____ Material provided
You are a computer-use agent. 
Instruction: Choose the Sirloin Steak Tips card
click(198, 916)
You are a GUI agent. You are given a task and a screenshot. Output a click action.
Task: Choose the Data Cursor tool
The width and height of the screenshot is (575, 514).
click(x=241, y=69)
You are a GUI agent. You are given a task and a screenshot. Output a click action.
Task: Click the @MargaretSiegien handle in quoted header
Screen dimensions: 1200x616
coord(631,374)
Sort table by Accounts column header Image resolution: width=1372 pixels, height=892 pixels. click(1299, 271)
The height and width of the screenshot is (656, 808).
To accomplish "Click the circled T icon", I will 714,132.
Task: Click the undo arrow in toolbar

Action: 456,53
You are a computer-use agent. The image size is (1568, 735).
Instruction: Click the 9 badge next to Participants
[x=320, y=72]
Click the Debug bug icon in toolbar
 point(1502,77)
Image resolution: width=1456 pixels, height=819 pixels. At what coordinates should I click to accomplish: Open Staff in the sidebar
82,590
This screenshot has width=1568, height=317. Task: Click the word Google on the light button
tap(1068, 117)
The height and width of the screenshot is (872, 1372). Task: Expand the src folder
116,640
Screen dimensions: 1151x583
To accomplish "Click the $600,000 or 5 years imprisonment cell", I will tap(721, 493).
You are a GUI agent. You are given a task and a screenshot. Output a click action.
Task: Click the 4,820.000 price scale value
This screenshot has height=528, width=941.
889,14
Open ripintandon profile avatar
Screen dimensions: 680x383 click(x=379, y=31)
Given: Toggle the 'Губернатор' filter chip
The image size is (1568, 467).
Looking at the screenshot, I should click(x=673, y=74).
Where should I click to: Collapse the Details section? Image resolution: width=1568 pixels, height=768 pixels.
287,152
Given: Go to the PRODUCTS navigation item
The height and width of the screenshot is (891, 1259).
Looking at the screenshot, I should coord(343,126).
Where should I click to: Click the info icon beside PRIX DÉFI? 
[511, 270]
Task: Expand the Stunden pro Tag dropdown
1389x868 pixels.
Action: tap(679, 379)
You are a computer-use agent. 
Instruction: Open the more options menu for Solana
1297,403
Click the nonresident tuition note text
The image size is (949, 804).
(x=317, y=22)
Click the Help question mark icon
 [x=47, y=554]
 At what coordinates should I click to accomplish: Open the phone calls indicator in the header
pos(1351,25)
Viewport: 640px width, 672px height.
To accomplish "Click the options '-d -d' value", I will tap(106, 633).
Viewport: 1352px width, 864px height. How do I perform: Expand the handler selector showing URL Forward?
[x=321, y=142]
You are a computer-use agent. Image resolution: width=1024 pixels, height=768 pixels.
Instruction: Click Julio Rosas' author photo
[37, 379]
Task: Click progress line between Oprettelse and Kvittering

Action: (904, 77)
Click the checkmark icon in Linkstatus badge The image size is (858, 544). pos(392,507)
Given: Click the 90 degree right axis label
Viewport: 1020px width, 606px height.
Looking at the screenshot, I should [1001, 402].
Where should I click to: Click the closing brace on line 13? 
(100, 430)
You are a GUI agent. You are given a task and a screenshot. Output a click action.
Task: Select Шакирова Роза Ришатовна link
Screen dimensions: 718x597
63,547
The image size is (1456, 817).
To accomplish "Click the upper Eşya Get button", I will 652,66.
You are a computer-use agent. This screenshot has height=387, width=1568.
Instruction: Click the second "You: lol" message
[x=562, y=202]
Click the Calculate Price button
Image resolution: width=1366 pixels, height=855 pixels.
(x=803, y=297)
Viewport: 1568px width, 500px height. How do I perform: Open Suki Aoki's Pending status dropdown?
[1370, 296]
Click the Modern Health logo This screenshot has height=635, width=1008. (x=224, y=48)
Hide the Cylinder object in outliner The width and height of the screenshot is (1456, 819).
________
:: Problem description ::
Reproduce all of the records above word for word, keeping every line in its original order.

:: Final answer ::
You are a computer-use agent. 
Instruction: Choose the Sirloin Steak Tips card
click(198, 916)
You are a GUI agent. You are given a task and a screenshot. Output a click action.
Task: Choose the Data Cursor tool
The width and height of the screenshot is (575, 514).
click(x=241, y=69)
You are a GUI agent. You are given a task and a screenshot. Output a click action.
Task: Click the @MargaretSiegien handle in quoted header
Screen dimensions: 1200x616
coord(631,374)
Sort table by Accounts column header Image resolution: width=1372 pixels, height=892 pixels. click(1299, 271)
The height and width of the screenshot is (656, 808).
To accomplish "Click the circled T icon", I will 714,132.
Task: Click the undo arrow in toolbar

Action: 456,53
You are a computer-use agent. The image size is (1568, 735).
Instruction: Click the 9 badge next to Participants
[x=320, y=72]
Click the Debug bug icon in toolbar
 point(1502,77)
Image resolution: width=1456 pixels, height=819 pixels. At what coordinates should I click to accomplish: Open Staff in the sidebar
82,590
This screenshot has width=1568, height=317. Task: Click the word Google on the light button
tap(1068, 117)
The height and width of the screenshot is (872, 1372). Task: Expand the src folder
116,640
Screen dimensions: 1151x583
To accomplish "Click the $600,000 or 5 years imprisonment cell", I will tap(721, 493).
You are a GUI agent. You are given a task and a screenshot. Output a click action.
Task: Click the 4,820.000 price scale value
This screenshot has height=528, width=941.
889,14
Open ripintandon profile avatar
Screen dimensions: 680x383 click(x=379, y=31)
Given: Toggle the 'Губернатор' filter chip
The image size is (1568, 467).
Looking at the screenshot, I should click(x=673, y=74).
Where should I click to: Collapse the Details section? Image resolution: width=1568 pixels, height=768 pixels.
287,152
Given: Go to the PRODUCTS navigation item
The height and width of the screenshot is (891, 1259).
Looking at the screenshot, I should coord(343,126).
Where should I click to: Click the info icon beside PRIX DÉFI? 
[511, 270]
Task: Expand the Stunden pro Tag dropdown
1389x868 pixels.
Action: tap(679, 379)
You are a computer-use agent. 
Instruction: Open the more options menu for Solana
1297,403
Click the nonresident tuition note text
The image size is (949, 804).
(x=317, y=22)
Click the Help question mark icon
 [x=47, y=554]
 At what coordinates should I click to accomplish: Open the phone calls indicator in the header
pos(1351,25)
Viewport: 640px width, 672px height.
To accomplish "Click the options '-d -d' value", I will tap(106, 633).
Viewport: 1352px width, 864px height. How do I perform: Expand the handler selector showing URL Forward?
[x=321, y=142]
You are a computer-use agent. Image resolution: width=1024 pixels, height=768 pixels.
Instruction: Click Julio Rosas' author photo
[37, 379]
Task: Click progress line between Oprettelse and Kvittering

Action: (904, 77)
Click the checkmark icon in Linkstatus badge The image size is (858, 544). pos(392,507)
Given: Click the 90 degree right axis label
Viewport: 1020px width, 606px height.
Looking at the screenshot, I should [1001, 402].
Where should I click to: Click the closing brace on line 13? 
(100, 430)
You are a GUI agent. You are given a task and a screenshot. Output a click action.
Task: Select Шакирова Роза Ришатовна link
Screen dimensions: 718x597
63,547
The image size is (1456, 817).
To accomplish "Click the upper Eşya Get button", I will 652,66.
You are a computer-use agent. This screenshot has height=387, width=1568.
Instruction: Click the second "You: lol" message
[x=562, y=202]
Click the Calculate Price button
Image resolution: width=1366 pixels, height=855 pixels.
(x=803, y=297)
Viewport: 1568px width, 500px height. How do I perform: Open Suki Aoki's Pending status dropdown?
[1370, 296]
Click the Modern Health logo This screenshot has height=635, width=1008. (x=224, y=48)
Hide the Cylinder object in outliner The width and height of the screenshot is (1456, 819).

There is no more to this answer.